Sometimes, as I go through my days, I suddenly realize I've had my head down, nose to the grindstone, so to speak, so much that I'm missing the beauty of this moment, the richness of this beautiful place where I live. Today though, when taking time out with the girls for a little fun, it struck me, and it took my breath away.
We're travelling, this week, to my home town, where half my heart still lives, along with so many loved ones, friends and family both, who still reside there. Always, when I make the journey home (I still think of it as home, even after 10 years), I ponder this choice we made to live to far from so many dear ones.
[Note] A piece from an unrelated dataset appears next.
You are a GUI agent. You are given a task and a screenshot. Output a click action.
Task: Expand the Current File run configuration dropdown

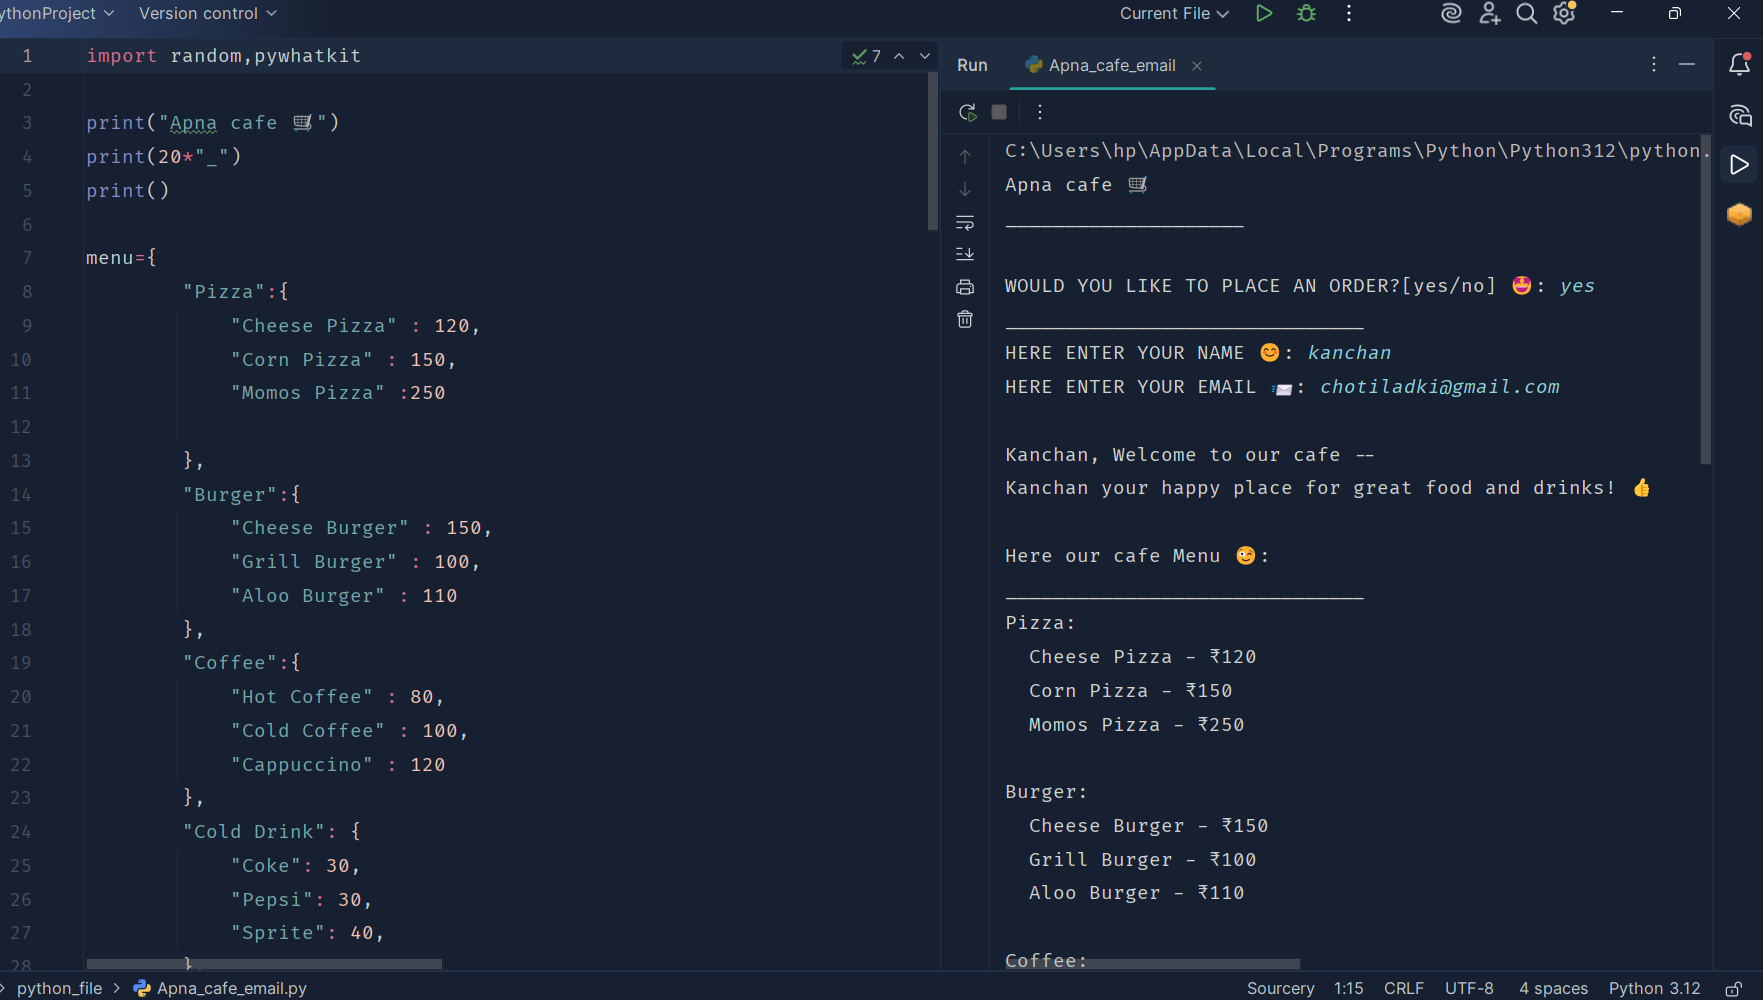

My father is here, and my youngest siblings (but I expect them to spread their wings and fly elsewhere in the not too distant future) and some friends here who have become very dear.
If I were to make a map though, of just our families, there would be a few pins for those of us in New York, one in Maryland, and literally dozens West of the Mississippi, with the vast majority concentrated between San Diego and San Francisco.
My girls know this as home, have only known New York as home. I look around at the rich beauty of the area, so green, so lush, and so more peaceful, relatively speaking, than big city life on the west coast. And I wonder, what is best. I'm grateful for the opportunity to go back once again, try it on for size, see if it still fits, and ponder some more.
But, for this moment, I will enjoy the rich beauty of the right here and now, and wish you the same.